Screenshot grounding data
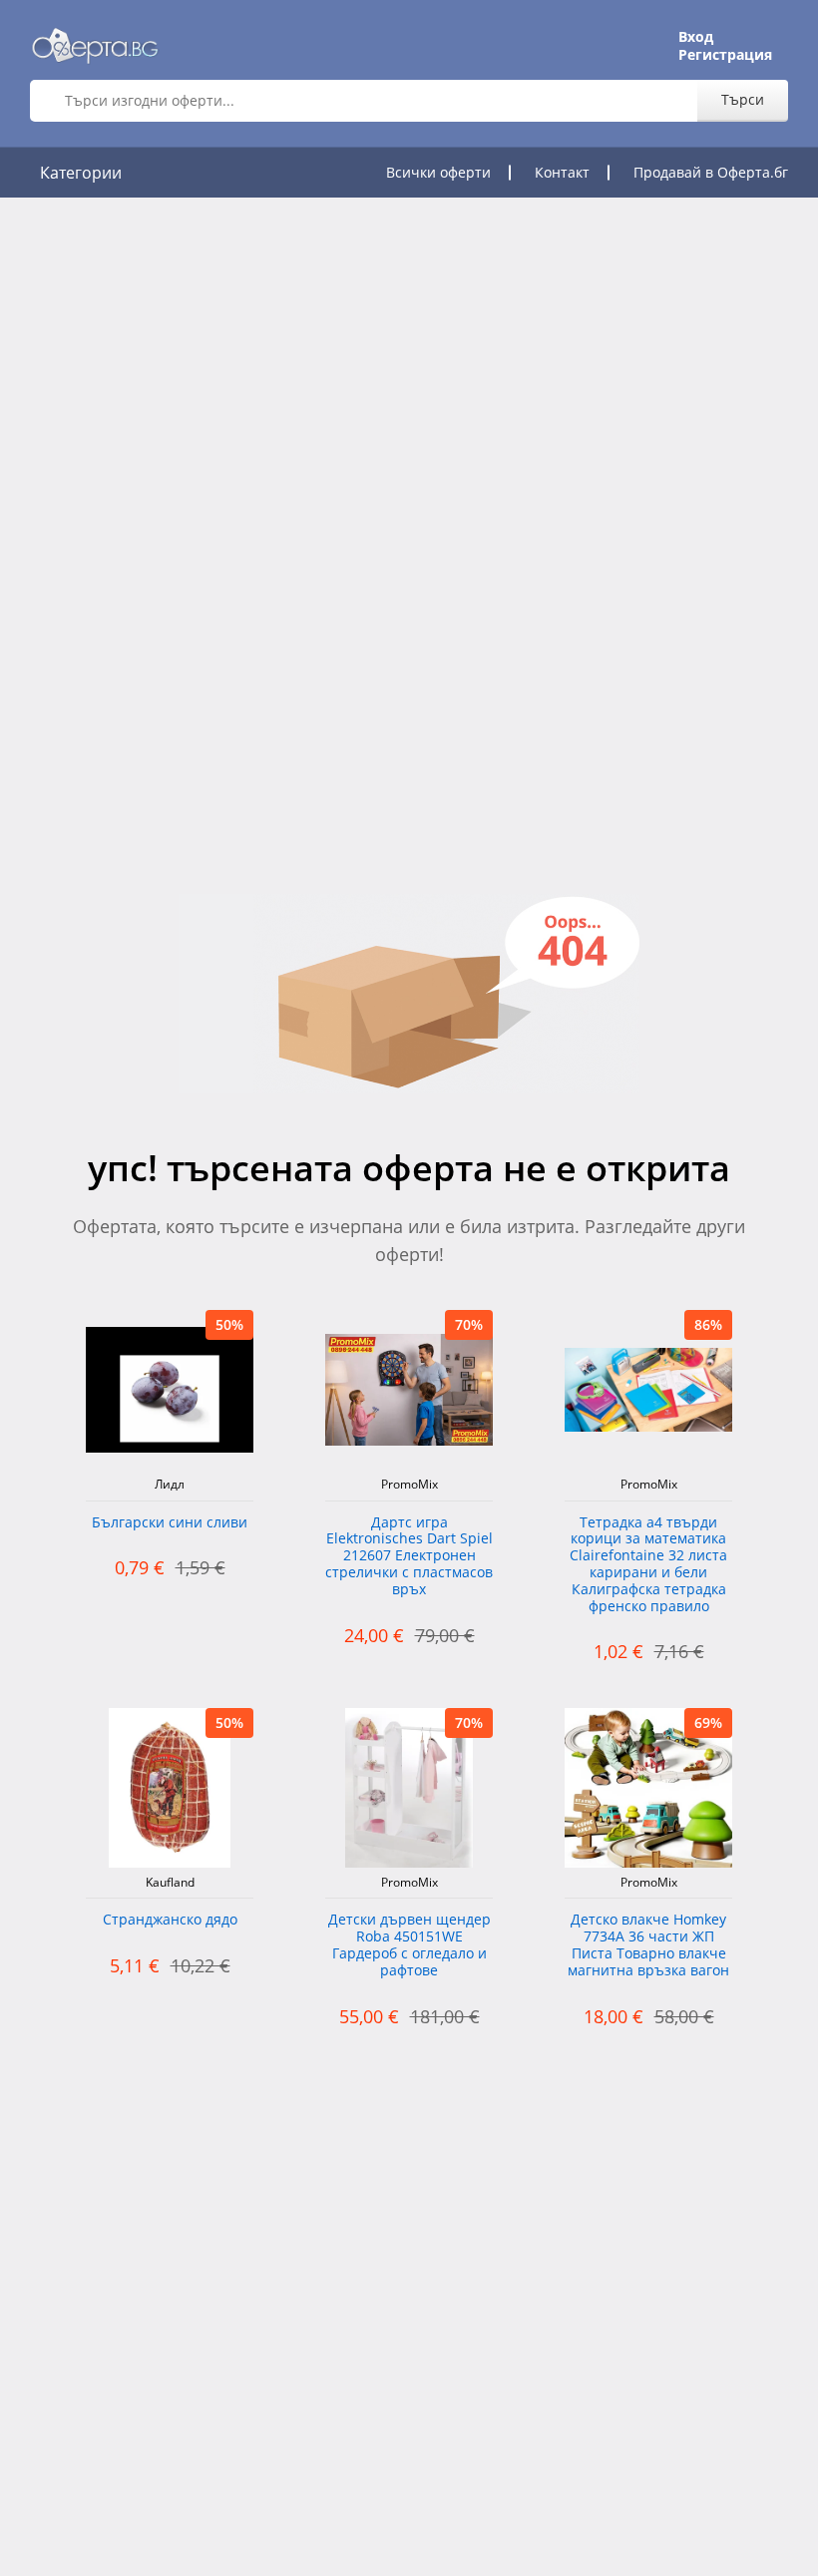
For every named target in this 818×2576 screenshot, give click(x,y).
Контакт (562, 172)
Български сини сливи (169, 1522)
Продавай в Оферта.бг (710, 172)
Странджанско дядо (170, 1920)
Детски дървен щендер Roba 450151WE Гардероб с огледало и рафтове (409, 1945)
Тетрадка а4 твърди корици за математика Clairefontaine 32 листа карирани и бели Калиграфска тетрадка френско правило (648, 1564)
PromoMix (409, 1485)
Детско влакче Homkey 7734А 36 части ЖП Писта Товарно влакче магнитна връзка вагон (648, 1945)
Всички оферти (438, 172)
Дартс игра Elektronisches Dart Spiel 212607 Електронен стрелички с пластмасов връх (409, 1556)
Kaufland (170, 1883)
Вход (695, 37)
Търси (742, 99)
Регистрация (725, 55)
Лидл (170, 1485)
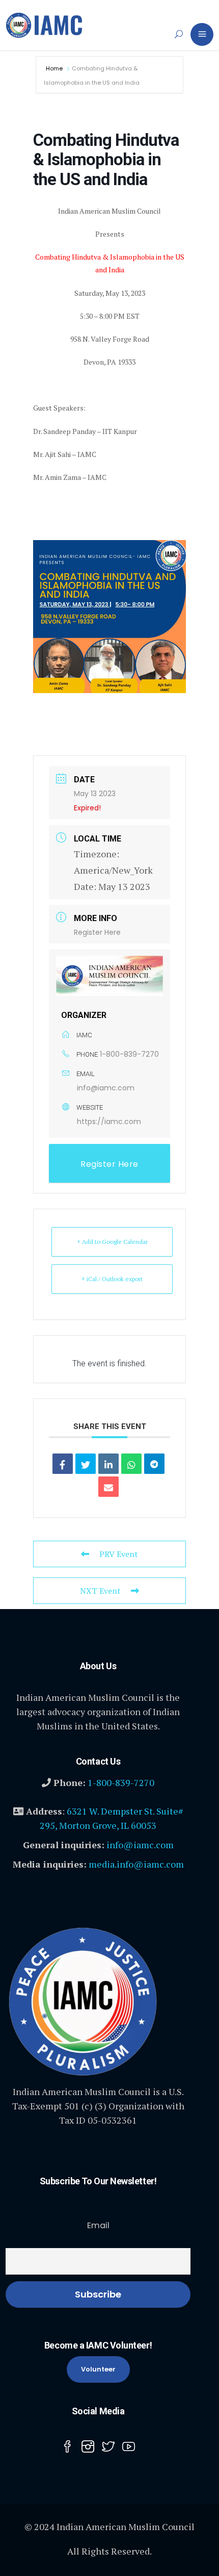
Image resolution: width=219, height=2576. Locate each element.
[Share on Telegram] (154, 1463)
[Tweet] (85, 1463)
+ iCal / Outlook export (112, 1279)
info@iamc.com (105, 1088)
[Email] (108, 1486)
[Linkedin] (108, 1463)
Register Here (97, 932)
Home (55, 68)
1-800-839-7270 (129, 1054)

PROMPT:
Your answer must be the lines from the one containing "Kaufland (170, 1883)" through the final line of the entries, duplicated exactly, with both ends kept and all pictures left out.

REPLY TO THE EXERCISE:
Kaufland (170, 1883)
Вход (695, 37)
Търси (742, 99)
Регистрация (725, 55)
Лидл (170, 1485)
Image resolution: width=219, height=2576. Locate each element.
[Share on Telegram] (154, 1463)
[Tweet] (85, 1463)
+ iCal / Outlook export (112, 1279)
info@iamc.com (105, 1088)
[Email] (108, 1486)
[Linkedin] (108, 1463)
Register Here (97, 932)
Home (55, 68)
1-800-839-7270 (129, 1054)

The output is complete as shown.